───── PROVIDED PASSAGE ─────

Wednesday, October 6, 2021

Eric Lyon's House Beaumaris - Restoration Australia Season 4 Episode 2

Host Anthony Burke meets a couple who are transforming their Mid-Century Modern 1950s house into a family home suitable for 21st Century living, in a beachside paradise just outside Melbourne.

You can watch Laura and Wilf restore their house here 

MCM is hot these days. A subset of house designs in the 1950s and 60s, it could well reflect the post-war optimism of a new generation breaking from the traditions of the past and even dismissing the 'Australian Ugliness' of transplanted British stodginess or imported American garishness. The council with the most MCM describes it thus:

Mid-century modern architect designed houses feature new design approaches, including use of light timber or steel framing; materials such as cement sheeting; flat or skillion roofs; north facing windows and easy connection to outdoor decks and gardens.
Sometimes structurally daring, the style of architecture is distinct for its use of clean lines, open plan layout and a different approach for maximising vistas and utilising natural light with floor to ceiling windows."

─────

■ **TASK DESCRIPTION**
Please continue the post about Eric Lyon's house in Beaumaris, starting right after its last sentence.

───── SOURCE DATA ─────

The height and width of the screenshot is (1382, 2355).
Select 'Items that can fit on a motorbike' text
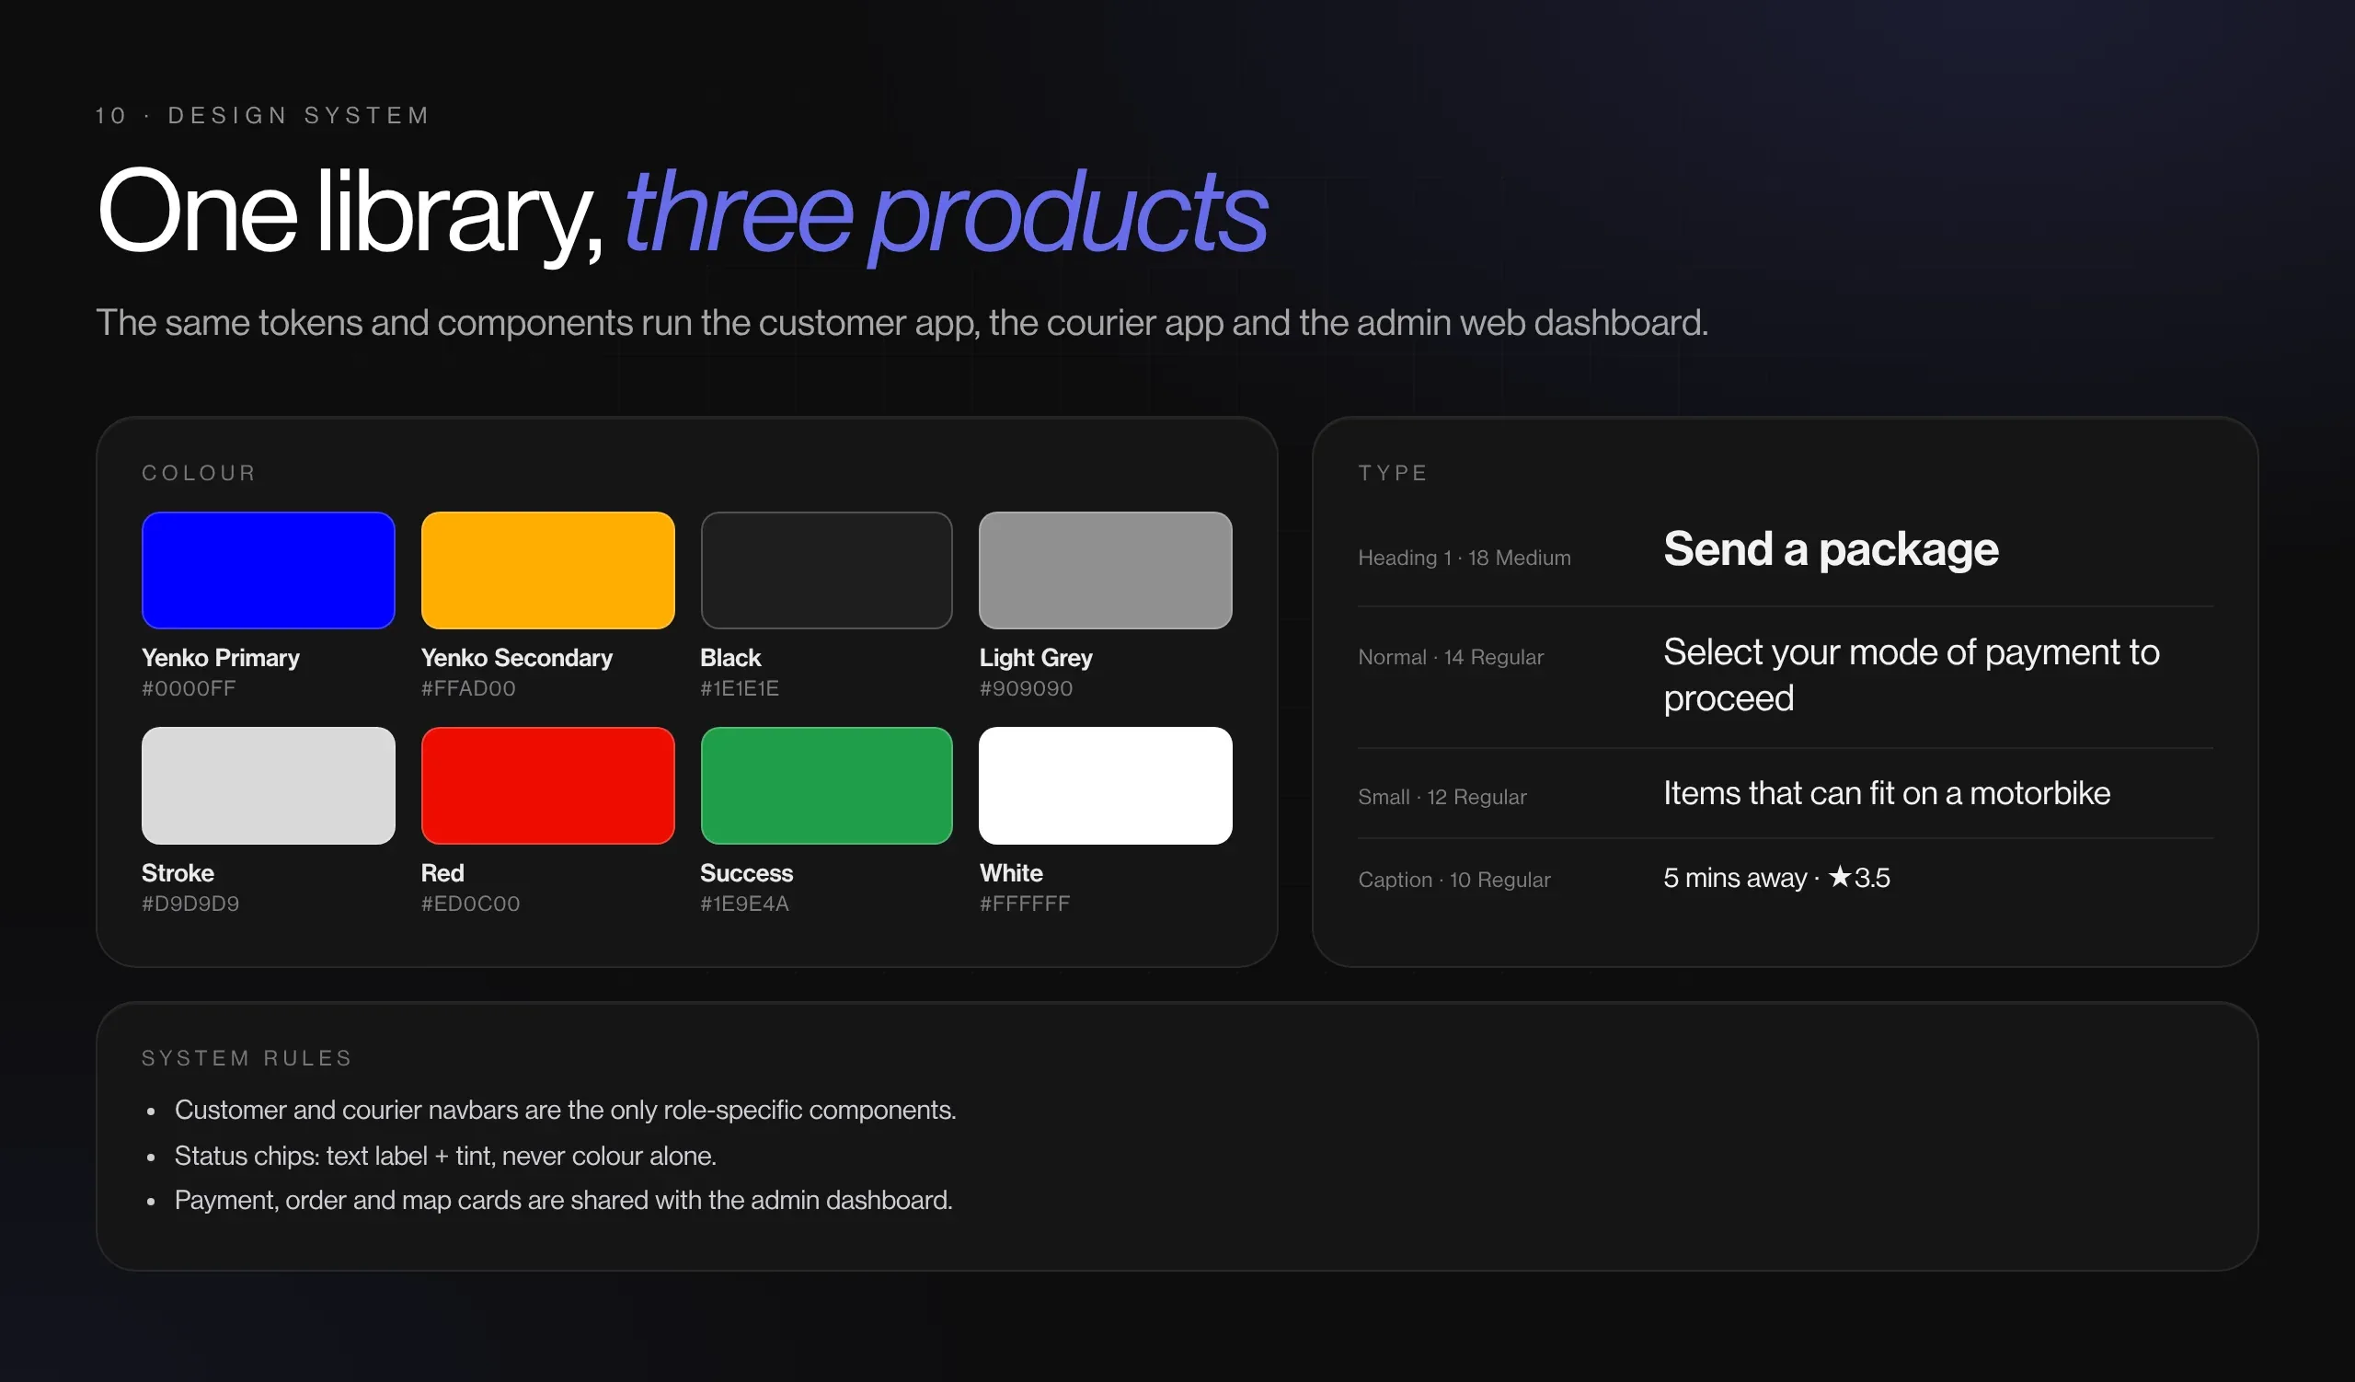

─────

■ **RESPONSE**
I am ambivalent about the architectural and interior decoration style as heritage. Only because of the intrinsic biases that it embodies. On the one hand, the idea of the 'modern' attracted me early on. As a teenager at the end of the 60s and beginning of the 70s the changes in Melbourne were something to explore and enjoy, whether pretending to be a left bank intellectual at one of the few street cafes......


....or exploring the defunct nineteenth century development sites and watching the change from a brick and stone city to one of steel, concrete and glass. From Princess Bridge there was modern art in the animated neon of the the Allen's sign or the musical minimalism of the pile driver at the concert hall site. There was a feeling of prospect and promise in the new things happening.

On the other hand, it all seemed to be for rich people. I never went near Beaumaris, and few of the bright, open, spacious, modern houses of the period made their way to the northern and western edges of Melbourne. Spec-built weatherboards on floorplans little changed from the 1930s, migrant half-houses waiting for the money that would eventually allow completion, and big (to us) brick veneers, growing to two stories with arches, concrete balustrades, terrazzo and lions (or eagles) for the migrants who made good. This is the other side of modern houses from the mid century that no one fights to preserve.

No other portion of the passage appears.